CF796A - Buying A House

题目描述

Zane the wizard had never loved anyone before, until he fell in love with a girl, whose name remains unknown to us.

The girl lives in house m of a village. There are n houses in that village, lining in a straight line from left to right: house 1, house 2, …, house n. The village is also well-structured: house i and house i + 1 (1 ≤ i < n) are exactly 10 meters away. In this village, some houses are occupied, and some are not. Indeed, unoccupied houses can be purchased.

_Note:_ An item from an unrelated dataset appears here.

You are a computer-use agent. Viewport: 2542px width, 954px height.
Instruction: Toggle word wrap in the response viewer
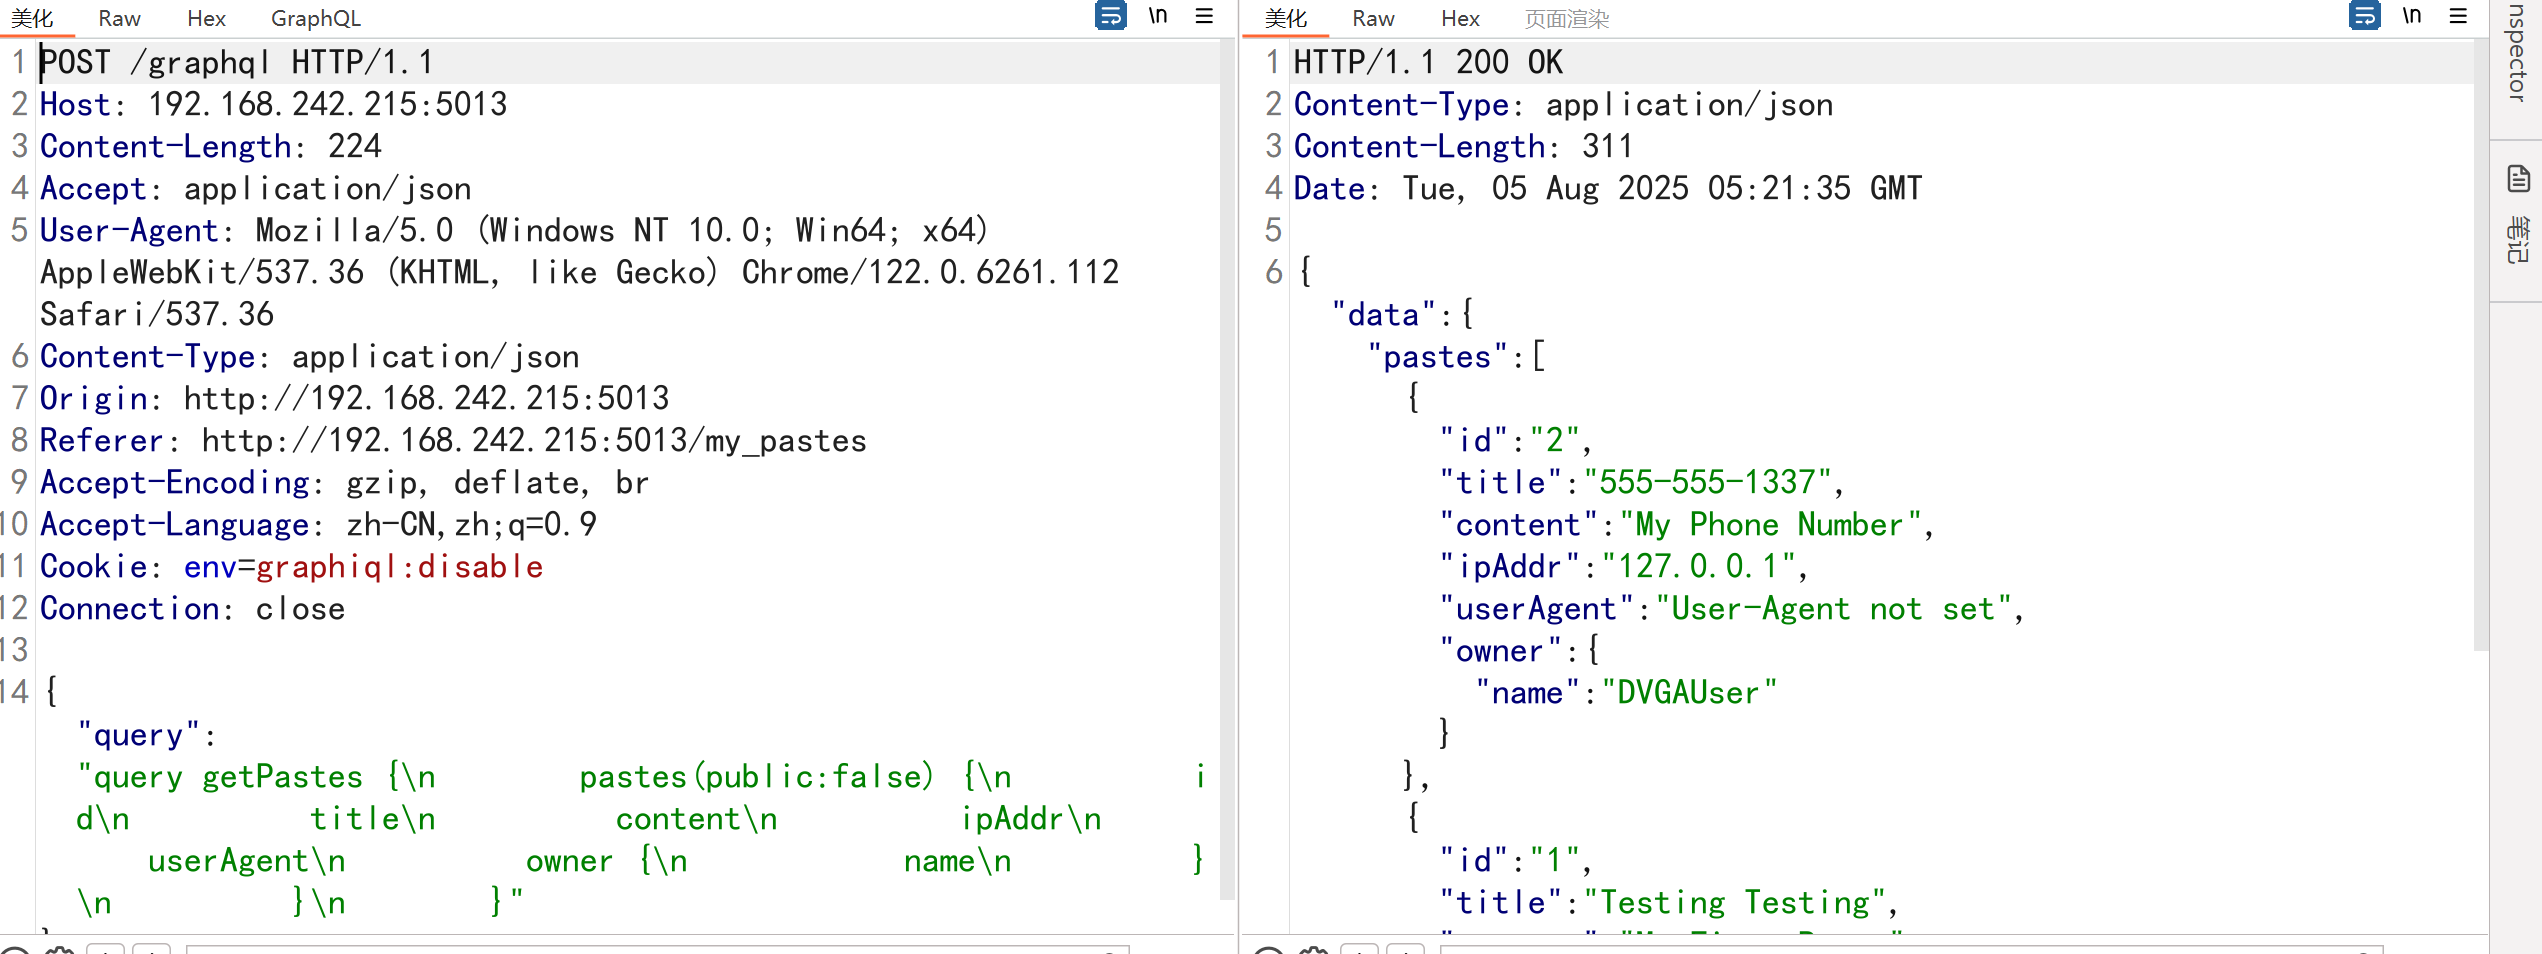(x=2364, y=16)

You will be given n integers a1, a2, …, an that denote the availability and the prices of the houses. If house i is occupied, and therefore cannot be bought, then ai equals 0. Otherwise, house i can be bought, and ai represents the money required to buy it, in dollars.

As Zane has only k dollars to spare, it becomes a challenge for him to choose the house to purchase, so that he could live as near as possible to his crush. Help Zane determine the minimum distance from his crush’s house to some house he can afford, to help him succeed in his love.

输入

The first line contains three integers n, m, and k (2 ≤ n ≤ 100, 1 ≤ m ≤ n, 1 ≤ k ≤ 100) — the number of houses in the village, the house where the girl lives, and the amount of money Zane has (in dollars), respectively.

The second line contains n integers a1, a2, …, an (0 ≤ ai ≤ 100) — denoting the availability and the prices of the houses.

It is guaranteed that am = 0 and that it is possible to purchase some house with no more than k dollars.

输出

Print one integer — the minimum distance, in meters, from the house where the girl Zane likes lives to the house Zane can buy.

样例

Input

1
2
5 1 20
0 27 32 21 19

Output

1
40

Input

1
2
7 3 50
62 0 0 0 99 33 22

Output

1
30

Input

1
2
10 5 100
1 0 1 0 0 0 0 0 1 1

Output

1
20

注意

In the first sample, with k = 20 dollars, Zane can buy only house 5. The distance from house m = 1 to house 5 is 10 + 10 + 10 + 10 = 40 meters.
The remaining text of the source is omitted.